Work order: All of the data below should be written out again exactly.

Listed entries:
--- --- ---

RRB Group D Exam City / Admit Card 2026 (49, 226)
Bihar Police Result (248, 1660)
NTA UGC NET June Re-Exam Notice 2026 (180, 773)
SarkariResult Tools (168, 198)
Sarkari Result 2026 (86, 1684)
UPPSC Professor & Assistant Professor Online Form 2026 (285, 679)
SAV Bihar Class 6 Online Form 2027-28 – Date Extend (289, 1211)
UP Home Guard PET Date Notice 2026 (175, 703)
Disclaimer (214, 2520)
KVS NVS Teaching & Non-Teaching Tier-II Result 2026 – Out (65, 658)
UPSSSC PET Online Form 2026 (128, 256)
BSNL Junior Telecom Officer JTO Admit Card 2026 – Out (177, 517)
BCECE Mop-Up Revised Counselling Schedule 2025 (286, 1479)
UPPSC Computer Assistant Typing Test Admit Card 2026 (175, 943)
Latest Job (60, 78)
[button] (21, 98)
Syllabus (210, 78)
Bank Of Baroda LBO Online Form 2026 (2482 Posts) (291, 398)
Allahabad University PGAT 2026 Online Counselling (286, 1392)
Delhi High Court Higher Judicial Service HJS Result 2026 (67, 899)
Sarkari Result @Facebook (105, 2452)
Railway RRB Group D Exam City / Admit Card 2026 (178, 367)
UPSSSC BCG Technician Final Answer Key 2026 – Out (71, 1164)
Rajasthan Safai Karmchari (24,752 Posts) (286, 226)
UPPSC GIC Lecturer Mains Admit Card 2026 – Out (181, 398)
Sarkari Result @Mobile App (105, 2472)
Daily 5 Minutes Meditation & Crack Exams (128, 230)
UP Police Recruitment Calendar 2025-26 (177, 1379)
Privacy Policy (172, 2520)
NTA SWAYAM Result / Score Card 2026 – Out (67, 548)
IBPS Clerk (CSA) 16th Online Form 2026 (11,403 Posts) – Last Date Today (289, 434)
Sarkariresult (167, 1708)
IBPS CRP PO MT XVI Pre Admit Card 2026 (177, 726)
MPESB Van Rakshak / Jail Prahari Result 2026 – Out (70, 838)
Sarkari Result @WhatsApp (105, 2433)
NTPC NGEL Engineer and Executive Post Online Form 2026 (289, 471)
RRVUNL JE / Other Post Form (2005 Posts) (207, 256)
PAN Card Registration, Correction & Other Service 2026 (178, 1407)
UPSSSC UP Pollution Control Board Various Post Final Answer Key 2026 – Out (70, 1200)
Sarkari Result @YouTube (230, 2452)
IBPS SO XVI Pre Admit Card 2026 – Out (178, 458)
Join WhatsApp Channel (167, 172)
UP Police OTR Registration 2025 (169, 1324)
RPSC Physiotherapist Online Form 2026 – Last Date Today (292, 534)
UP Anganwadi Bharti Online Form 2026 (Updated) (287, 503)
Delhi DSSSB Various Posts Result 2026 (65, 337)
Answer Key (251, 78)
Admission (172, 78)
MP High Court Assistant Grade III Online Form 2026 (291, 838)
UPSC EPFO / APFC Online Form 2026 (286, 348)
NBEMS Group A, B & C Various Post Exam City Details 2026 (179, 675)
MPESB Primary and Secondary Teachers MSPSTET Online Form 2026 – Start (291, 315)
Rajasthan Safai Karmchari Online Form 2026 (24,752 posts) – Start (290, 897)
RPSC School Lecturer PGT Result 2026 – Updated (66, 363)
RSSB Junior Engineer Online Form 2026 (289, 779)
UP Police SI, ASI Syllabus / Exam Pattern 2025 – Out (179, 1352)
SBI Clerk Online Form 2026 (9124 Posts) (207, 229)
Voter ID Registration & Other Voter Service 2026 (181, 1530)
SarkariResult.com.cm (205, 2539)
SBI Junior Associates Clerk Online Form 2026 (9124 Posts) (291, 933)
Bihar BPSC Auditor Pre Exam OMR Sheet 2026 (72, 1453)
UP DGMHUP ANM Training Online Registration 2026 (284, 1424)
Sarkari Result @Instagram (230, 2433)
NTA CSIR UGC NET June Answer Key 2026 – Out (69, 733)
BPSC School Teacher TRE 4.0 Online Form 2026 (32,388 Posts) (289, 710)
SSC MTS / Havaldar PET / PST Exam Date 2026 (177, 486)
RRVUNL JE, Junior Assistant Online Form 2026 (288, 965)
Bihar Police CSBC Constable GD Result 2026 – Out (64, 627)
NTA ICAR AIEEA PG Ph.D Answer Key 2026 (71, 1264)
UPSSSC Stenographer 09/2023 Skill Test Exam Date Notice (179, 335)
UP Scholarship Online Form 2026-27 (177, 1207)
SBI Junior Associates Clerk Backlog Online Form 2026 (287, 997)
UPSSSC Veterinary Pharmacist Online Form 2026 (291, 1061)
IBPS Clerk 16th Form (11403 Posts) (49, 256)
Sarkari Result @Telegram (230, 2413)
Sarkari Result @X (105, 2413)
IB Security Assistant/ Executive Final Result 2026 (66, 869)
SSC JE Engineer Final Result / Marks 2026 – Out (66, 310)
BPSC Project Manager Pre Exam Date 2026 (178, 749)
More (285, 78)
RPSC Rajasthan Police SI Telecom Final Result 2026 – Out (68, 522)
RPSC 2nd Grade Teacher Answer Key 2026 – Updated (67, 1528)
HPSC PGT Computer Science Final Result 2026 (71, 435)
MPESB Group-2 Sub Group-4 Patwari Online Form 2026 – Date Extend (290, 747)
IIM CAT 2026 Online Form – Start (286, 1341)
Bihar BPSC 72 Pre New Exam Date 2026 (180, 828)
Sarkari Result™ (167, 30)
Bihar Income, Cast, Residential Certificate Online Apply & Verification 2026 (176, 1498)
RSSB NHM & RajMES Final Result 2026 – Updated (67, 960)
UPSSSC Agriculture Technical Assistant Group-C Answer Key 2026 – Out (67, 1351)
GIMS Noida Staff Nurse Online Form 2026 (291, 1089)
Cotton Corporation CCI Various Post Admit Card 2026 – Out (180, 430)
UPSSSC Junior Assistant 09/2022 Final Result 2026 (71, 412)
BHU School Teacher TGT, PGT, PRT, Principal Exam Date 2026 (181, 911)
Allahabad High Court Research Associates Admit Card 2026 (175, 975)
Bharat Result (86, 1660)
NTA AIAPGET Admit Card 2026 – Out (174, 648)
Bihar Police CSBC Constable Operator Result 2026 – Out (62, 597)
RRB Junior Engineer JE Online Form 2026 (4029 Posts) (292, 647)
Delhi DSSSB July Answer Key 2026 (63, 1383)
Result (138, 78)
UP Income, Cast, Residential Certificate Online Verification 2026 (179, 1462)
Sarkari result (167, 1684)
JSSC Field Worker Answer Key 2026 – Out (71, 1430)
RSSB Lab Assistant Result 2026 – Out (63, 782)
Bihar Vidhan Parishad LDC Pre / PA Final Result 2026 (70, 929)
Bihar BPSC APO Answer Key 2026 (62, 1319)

--- --- ---

Output:
RRB Group D Exam City / Admit Card 2026 (49, 226)
Bihar Police Result (248, 1660)
NTA UGC NET June Re-Exam Notice 2026 (180, 773)
SarkariResult Tools (168, 198)
Sarkari Result 2026 (86, 1684)
UPPSC Professor & Assistant Professor Online Form 2026 (285, 679)
SAV Bihar Class 6 Online Form 2027-28 – Date Extend (289, 1211)
UP Home Guard PET Date Notice 2026 (175, 703)
Disclaimer (214, 2520)
KVS NVS Teaching & Non-Teaching Tier-II Result 2026 – Out (65, 658)
UPSSSC PET Online Form 2026 (128, 256)
BSNL Junior Telecom Officer JTO Admit Card 2026 – Out (177, 517)
BCECE Mop-Up Revised Counselling Schedule 2025 (286, 1479)
UPPSC Computer Assistant Typing Test Admit Card 2026 (175, 943)
Latest Job (60, 78)
[button] (21, 98)
Syllabus (210, 78)
Bank Of Baroda LBO Online Form 2026 (2482 Posts) (291, 398)
Allahabad University PGAT 2026 Online Counselling (286, 1392)
Delhi High Court Higher Judicial Service HJS Result 2026 (67, 899)
Sarkari Result @Facebook (105, 2452)
Railway RRB Group D Exam City / Admit Card 2026 (178, 367)
UPSSSC BCG Technician Final Answer Key 2026 – Out (71, 1164)
Rajasthan Safai Karmchari (24,752 Posts) (286, 226)
UPPSC GIC Lecturer Mains Admit Card 2026 – Out (181, 398)
Sarkari Result @Mobile App (105, 2472)
Daily 5 Minutes Meditation & Crack Exams (128, 230)
UP Police Recruitment Calendar 2025-26 (177, 1379)
Privacy Policy (172, 2520)
NTA SWAYAM Result / Score Card 2026 – Out (67, 548)
IBPS Clerk (CSA) 16th Online Form 2026 (11,403 Posts) – Last Date Today (289, 434)
Sarkariresult (167, 1708)
IBPS CRP PO MT XVI Pre Admit Card 2026 (177, 726)
MPESB Van Rakshak / Jail Prahari Result 2026 – Out (70, 838)
Sarkari Result @WhatsApp (105, 2433)
NTPC NGEL Engineer and Executive Post Online Form 2026 (289, 471)
RRVUNL JE / Other Post Form (2005 Posts) (207, 256)
PAN Card Registration, Correction & Other Service 2026 (178, 1407)
UPSSSC UP Pollution Control Board Various Post Final Answer Key 2026 – Out (70, 1200)
Sarkari Result @YouTube (230, 2452)
IBPS SO XVI Pre Admit Card 2026 – Out (178, 458)
Join WhatsApp Channel (167, 172)
UP Police OTR Registration 2025 (169, 1324)
RPSC Physiotherapist Online Form 2026 – Last Date Today (292, 534)
UP Anganwadi Bharti Online Form 2026 (Updated) (287, 503)
Delhi DSSSB Various Posts Result 2026 (65, 337)
Answer Key (251, 78)
Admission (172, 78)
MP High Court Assistant Grade III Online Form 2026 (291, 838)
UPSC EPFO / APFC Online Form 2026 (286, 348)
NBEMS Group A, B & C Various Post Exam City Details 2026 (179, 675)
MPESB Primary and Secondary Teachers MSPSTET Online Form 2026 – Start (291, 315)
Rajasthan Safai Karmchari Online Form 2026 (24,752 posts) – Start (290, 897)
RPSC School Lecturer PGT Result 2026 – Updated (66, 363)
RSSB Junior Engineer Online Form 2026 (289, 779)
UP Police SI, ASI Syllabus / Exam Pattern 2025 – Out (179, 1352)
SBI Clerk Online Form 2026 (9124 Posts) (207, 229)
Voter ID Registration & Other Voter Service 2026 (181, 1530)
SarkariResult.com.cm (205, 2539)
SBI Junior Associates Clerk Online Form 2026 (9124 Posts) (291, 933)
Bihar BPSC Auditor Pre Exam OMR Sheet 2026 (72, 1453)
UP DGMHUP ANM Training Online Registration 2026 (284, 1424)
Sarkari Result @Instagram (230, 2433)
NTA CSIR UGC NET June Answer Key 2026 – Out (69, 733)
BPSC School Teacher TRE 4.0 Online Form 2026 (32,388 Posts) (289, 710)
SSC MTS / Havaldar PET / PST Exam Date 2026 (177, 486)
RRVUNL JE, Junior Assistant Online Form 2026 (288, 965)
Bihar Police CSBC Constable GD Result 2026 – Out (64, 627)
NTA ICAR AIEEA PG Ph.D Answer Key 2026 (71, 1264)
UPSSSC Stenographer 09/2023 Skill Test Exam Date Notice (179, 335)
UP Scholarship Online Form 2026-27 (177, 1207)
SBI Junior Associates Clerk Backlog Online Form 2026 (287, 997)
UPSSSC Veterinary Pharmacist Online Form 2026 (291, 1061)
IBPS Clerk 16th Form (11403 Posts) (49, 256)
Sarkari Result @Telegram (230, 2413)
Sarkari Result @X (105, 2413)
IB Security Assistant/ Executive Final Result 2026 (66, 869)
SSC JE Engineer Final Result / Marks 2026 – Out (66, 310)
BPSC Project Manager Pre Exam Date 2026 (178, 749)
More (285, 78)
RPSC Rajasthan Police SI Telecom Final Result 2026 – Out (68, 522)
RPSC 2nd Grade Teacher Answer Key 2026 – Updated (67, 1528)
HPSC PGT Computer Science Final Result 2026 (71, 435)
MPESB Group-2 Sub Group-4 Patwari Online Form 2026 – Date Extend (290, 747)
IIM CAT 2026 Online Form – Start (286, 1341)
Bihar BPSC 72 Pre New Exam Date 2026 (180, 828)
Sarkari Result™ (167, 30)
Bihar Income, Cast, Residential Certificate Online Apply & Verification 2026 (176, 1498)
RSSB NHM & RajMES Final Result 2026 – Updated (67, 960)
UPSSSC Agriculture Technical Assistant Group-C Answer Key 2026 – Out (67, 1351)
GIMS Noida Staff Nurse Online Form 2026 (291, 1089)
Cotton Corporation CCI Various Post Admit Card 2026 – Out (180, 430)
UPSSSC Junior Assistant 09/2022 Final Result 2026 (71, 412)
BHU School Teacher TGT, PGT, PRT, Principal Exam Date 2026 (181, 911)
Allahabad High Court Research Associates Admit Card 2026 (175, 975)
Bharat Result (86, 1660)
NTA AIAPGET Admit Card 2026 – Out (174, 648)
Bihar Police CSBC Constable Operator Result 2026 – Out (62, 597)
RRB Junior Engineer JE Online Form 2026 (4029 Posts) (292, 647)
Delhi DSSSB July Answer Key 2026 (63, 1383)
Result (138, 78)
UP Income, Cast, Residential Certificate Online Verification 2026 (179, 1462)
Sarkari result (167, 1684)
JSSC Field Worker Answer Key 2026 – Out (71, 1430)
RSSB Lab Assistant Result 2026 – Out (63, 782)
Bihar Vidhan Parishad LDC Pre / PA Final Result 2026 (70, 929)
Bihar BPSC APO Answer Key 2026 (62, 1319)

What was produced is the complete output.